TASK: From the sales interview below, print word for word the passage between "Peter: It’s helpful" and "Marylou: Perfect.", inclusive.

TEXT TO READ:
We started looking at the benefits and looking at what we could achieve with it. It was a no brainer, while the world is trending towards remote telecommunication was in question many decades ago and now it’s showing that you can be productive. You can work from your home office, you can work from anywhere in the world, you can accommodate and accomplish many things organizationally that you’ve been tasked with when brought into a company. We’ve applied that into our sales organization.

Marylou: Share with us the typical onboarding process for a client. I know you mentioned before we got live today that this applies to whether you’re selling a widget, this applies whether you have a high technology product, is that correct if it’s multiple industries? Walk us through the onboarding of a client and what would we need to give to you in order to be able to hit the ground running, be productive and start ramping up towards our numbers.

Peter: It’s helpful to describe the sales process and that will help identify the transference of knowledge that goes on at each stage of that.

Marylou: Perfect.

Peter: We believe that we have to identify a good fit, and this is something you talk about in your book, deals with the ideal persona. We have a prospect fit matrix. We determine a select criteria for company and personal or the individual that we’re trying to speak to that really clearly identifies if we can help them. Now, what’s been most important is, in order for us to do that, is we need to know their situation. But oftentimes, when I get emails from SaaS technology companies that say, “Hey Peter Lang, can I talk about my demo?” My phone responses, “I don’t give a damn about your demo.”

SUPPLIED MATERIAL:
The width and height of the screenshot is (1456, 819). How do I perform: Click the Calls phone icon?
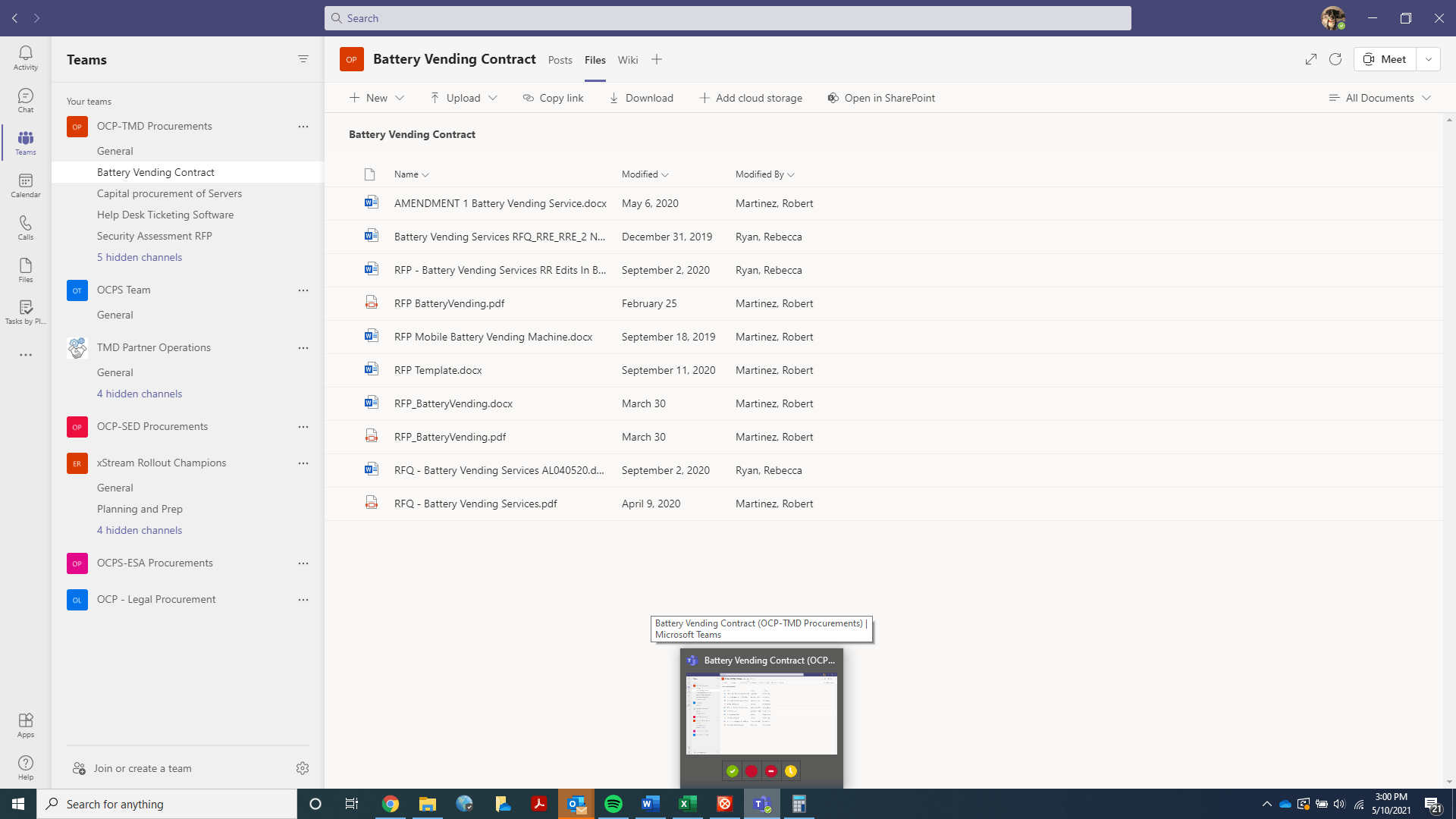point(25,227)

THE SOLUTION:
Peter: It’s helpful to describe the sales process and that will help identify the transference of knowledge that goes on at each stage of that.

Marylou: Perfect.